Общественность волновалась и, давно привыкшая ко всяким злодеяниям, творимым в отчизне, в масштабах города ничего не требовала, лишь переживала, как бы опять не поднялись цены на водку. К этому привыкнуть тольяттинцы решительно отказывались, готовые в любую минуту из опорожненной бутылочно-водочной тары прямо в центре города соорудить самую что ни на есть революционную баррикаду.
И выдвинуть лозунги, допустим, такие:
«Не сметь покушаться на святое!».
«Мы вам „Жигули“, а вы нам что же?!»
«Россия — это, прежде всего, дешевая водка!».
И т. д., и т. п.
В целях снятия нездорового ажиотажа, напрямую связанного с убийством мало того, что популярного журналиста, так еще и депутата городской думы, косвенно спровоцировавшего массовый спрос на спиртное, а это, как известно, прямой путь к беспорядкам, на закрытом совещании горе-правоохранителей было принято решение: срочно добиться раскрытия данного преступления. Что означало только одно: любыми средствами, и не столь уж важно, будет ли арестованный к нему действительно причастен. Ибо как когда-то метко изрек духовный вождь чекистов Дзержинский: «Невиновных людей не бывает, есть только объекты нашей недоработки».

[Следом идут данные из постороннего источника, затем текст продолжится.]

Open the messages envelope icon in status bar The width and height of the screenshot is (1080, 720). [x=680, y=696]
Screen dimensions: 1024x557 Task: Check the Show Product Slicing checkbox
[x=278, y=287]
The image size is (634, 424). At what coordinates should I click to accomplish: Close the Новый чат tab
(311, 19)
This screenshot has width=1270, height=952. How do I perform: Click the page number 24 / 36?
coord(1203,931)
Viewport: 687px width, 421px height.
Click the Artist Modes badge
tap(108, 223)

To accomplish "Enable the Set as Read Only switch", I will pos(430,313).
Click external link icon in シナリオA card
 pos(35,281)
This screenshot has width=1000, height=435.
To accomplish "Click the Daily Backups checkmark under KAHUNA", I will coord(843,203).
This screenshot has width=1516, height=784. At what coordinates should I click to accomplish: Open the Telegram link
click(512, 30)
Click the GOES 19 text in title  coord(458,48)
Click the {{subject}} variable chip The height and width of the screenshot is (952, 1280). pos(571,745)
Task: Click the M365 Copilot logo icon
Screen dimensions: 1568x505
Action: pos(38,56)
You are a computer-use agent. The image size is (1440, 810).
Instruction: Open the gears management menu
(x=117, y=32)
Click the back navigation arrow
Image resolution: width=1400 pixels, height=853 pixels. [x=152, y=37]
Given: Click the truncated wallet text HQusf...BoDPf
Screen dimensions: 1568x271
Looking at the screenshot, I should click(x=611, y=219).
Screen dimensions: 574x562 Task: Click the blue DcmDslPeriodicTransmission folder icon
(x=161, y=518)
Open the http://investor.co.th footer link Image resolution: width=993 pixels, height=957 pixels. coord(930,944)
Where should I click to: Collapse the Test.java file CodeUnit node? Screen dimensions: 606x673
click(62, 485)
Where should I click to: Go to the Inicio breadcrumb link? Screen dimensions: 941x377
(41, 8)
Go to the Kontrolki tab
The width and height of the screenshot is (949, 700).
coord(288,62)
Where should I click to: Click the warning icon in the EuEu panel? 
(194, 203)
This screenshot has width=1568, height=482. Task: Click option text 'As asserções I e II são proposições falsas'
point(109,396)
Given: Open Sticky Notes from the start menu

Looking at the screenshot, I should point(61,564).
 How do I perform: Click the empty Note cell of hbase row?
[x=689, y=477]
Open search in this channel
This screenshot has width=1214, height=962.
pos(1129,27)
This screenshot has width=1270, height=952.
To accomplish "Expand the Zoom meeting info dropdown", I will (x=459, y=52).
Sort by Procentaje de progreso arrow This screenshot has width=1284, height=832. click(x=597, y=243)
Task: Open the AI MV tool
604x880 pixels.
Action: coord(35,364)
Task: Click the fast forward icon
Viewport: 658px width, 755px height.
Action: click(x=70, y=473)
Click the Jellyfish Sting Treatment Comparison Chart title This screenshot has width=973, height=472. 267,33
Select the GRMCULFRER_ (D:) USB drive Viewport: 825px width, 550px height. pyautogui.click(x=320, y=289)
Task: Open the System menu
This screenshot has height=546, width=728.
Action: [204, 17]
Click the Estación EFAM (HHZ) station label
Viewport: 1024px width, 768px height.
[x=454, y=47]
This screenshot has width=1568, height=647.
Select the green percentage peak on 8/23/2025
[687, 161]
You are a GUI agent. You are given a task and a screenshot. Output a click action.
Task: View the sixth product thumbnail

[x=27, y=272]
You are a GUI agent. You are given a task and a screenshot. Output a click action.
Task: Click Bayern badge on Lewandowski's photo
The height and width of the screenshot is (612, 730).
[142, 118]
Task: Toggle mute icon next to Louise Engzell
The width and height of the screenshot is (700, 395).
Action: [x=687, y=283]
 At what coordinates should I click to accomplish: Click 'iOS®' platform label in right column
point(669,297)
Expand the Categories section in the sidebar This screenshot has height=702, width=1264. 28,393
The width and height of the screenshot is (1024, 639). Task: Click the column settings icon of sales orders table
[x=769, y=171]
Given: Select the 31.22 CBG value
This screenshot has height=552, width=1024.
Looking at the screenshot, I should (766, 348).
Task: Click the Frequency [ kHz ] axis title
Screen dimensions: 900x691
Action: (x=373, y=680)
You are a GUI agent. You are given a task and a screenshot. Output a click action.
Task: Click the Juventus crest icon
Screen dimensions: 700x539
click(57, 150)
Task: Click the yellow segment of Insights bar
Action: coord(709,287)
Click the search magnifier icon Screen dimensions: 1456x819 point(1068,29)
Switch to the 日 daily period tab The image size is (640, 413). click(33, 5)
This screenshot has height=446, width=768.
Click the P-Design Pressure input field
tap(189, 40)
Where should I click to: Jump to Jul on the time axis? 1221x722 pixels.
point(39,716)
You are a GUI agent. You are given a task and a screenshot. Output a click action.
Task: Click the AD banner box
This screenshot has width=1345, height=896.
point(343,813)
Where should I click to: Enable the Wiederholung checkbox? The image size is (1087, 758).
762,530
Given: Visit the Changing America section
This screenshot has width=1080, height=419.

Тут-то — как нельзя кстати! — первым кандидатом на злополучную доработку подвернулся некто Черников, только что снятый в курортной зоне города с памятника Татищеву, где он выступал вторым седоком и зачем-то настырно пытался развернуть выдающееся творение скульптора-современника в прямо противоположное от исходного направление.
— Утонешь же, скотина, — жалостливо трепал коня за гриву не предусмотренный творцом второй чудак-наездник,— катим-ка лучше в дурку, там на полдник компот дают с булочками.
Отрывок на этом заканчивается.